SOURCE INFORMATION:
******************************

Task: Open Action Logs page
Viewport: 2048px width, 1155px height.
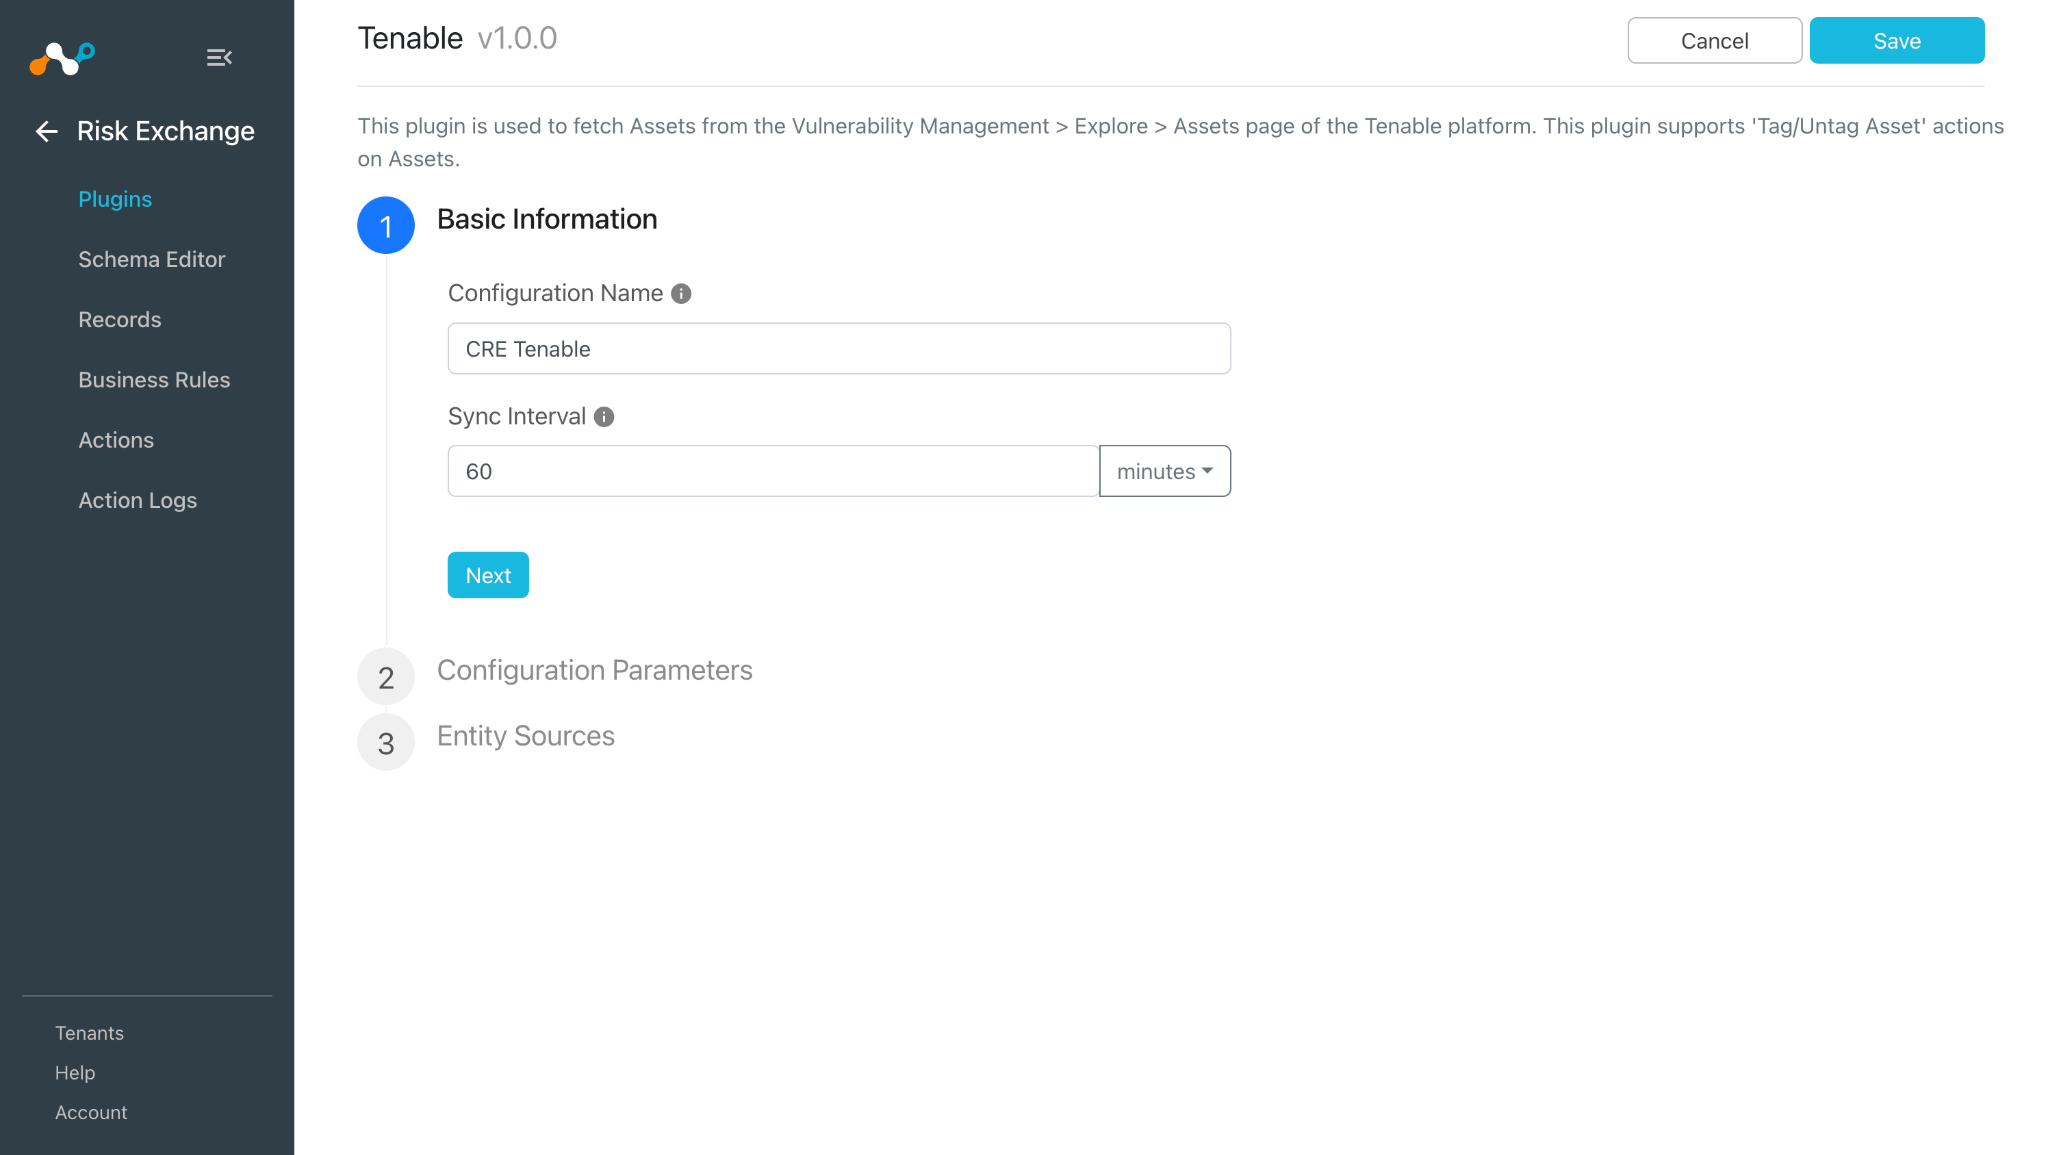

******************************

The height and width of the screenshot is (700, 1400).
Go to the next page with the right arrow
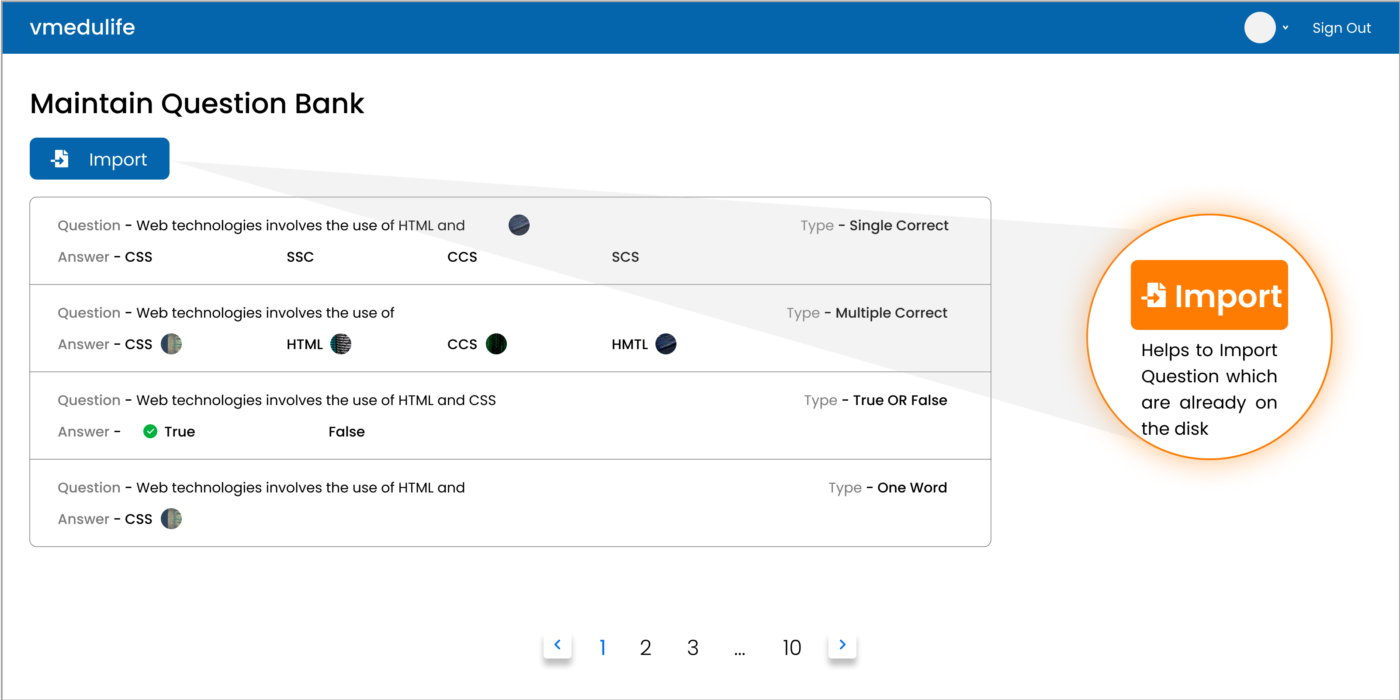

******************************

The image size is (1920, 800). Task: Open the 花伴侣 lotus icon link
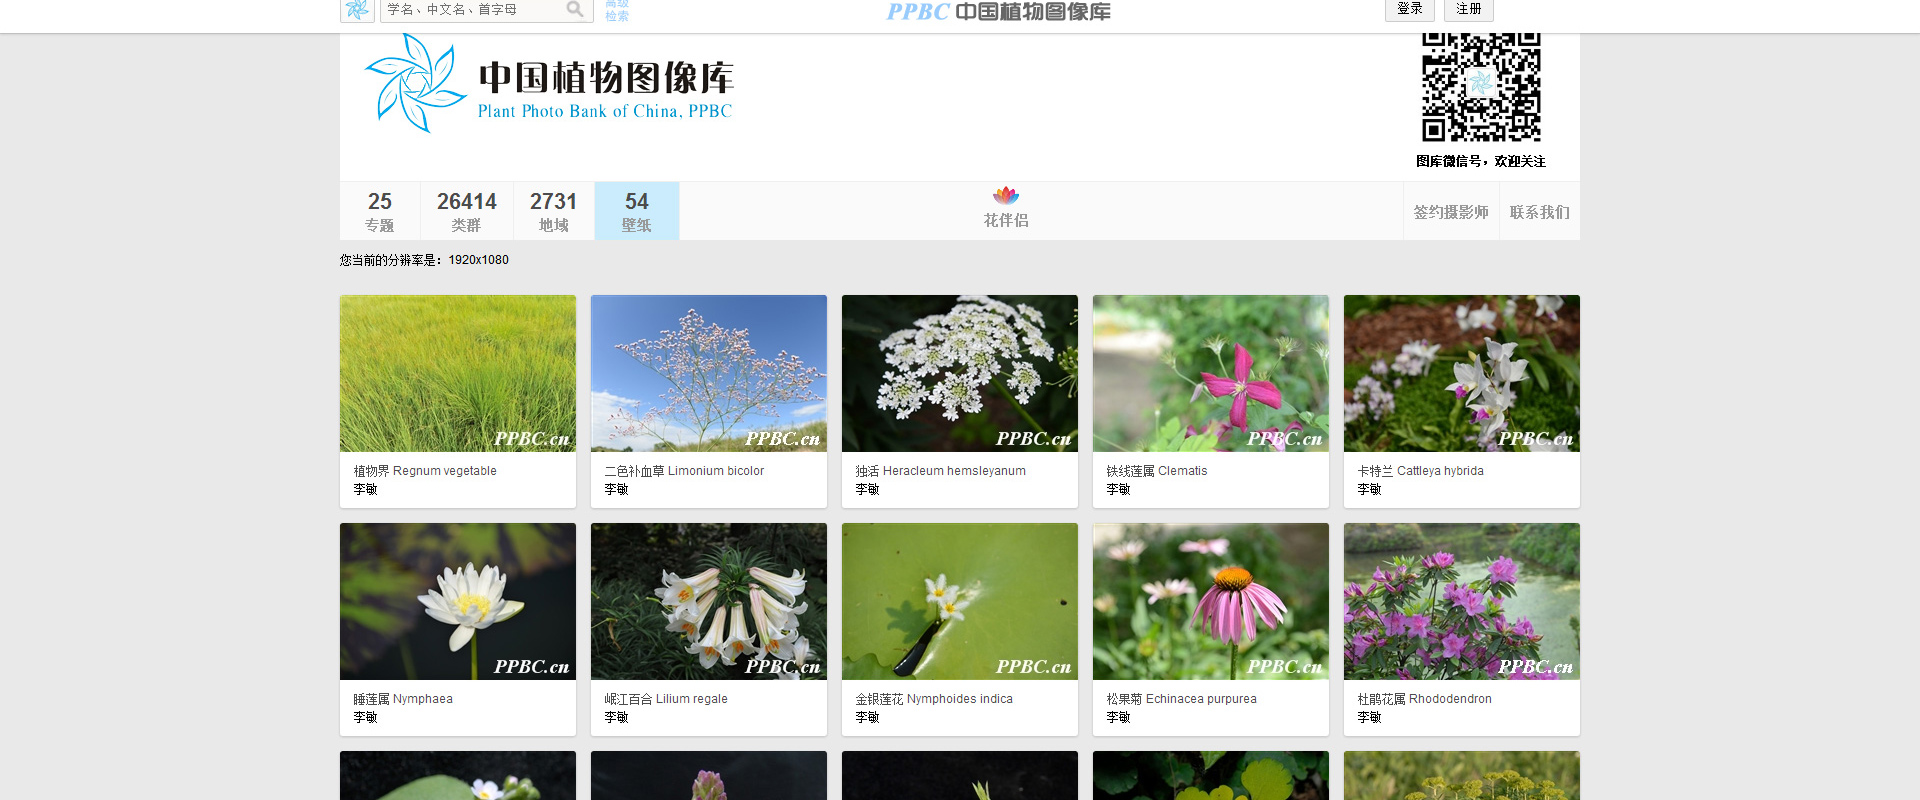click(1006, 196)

******************************

WHAT THE TASK REQUIRES: From the records above, transcribe without alteration every line from the one with "The height and" to the one with "Go to the next page with the right arrow", inclusive.

RESULT OF THE TASK:
The height and width of the screenshot is (700, 1400).
Go to the next page with the right arrow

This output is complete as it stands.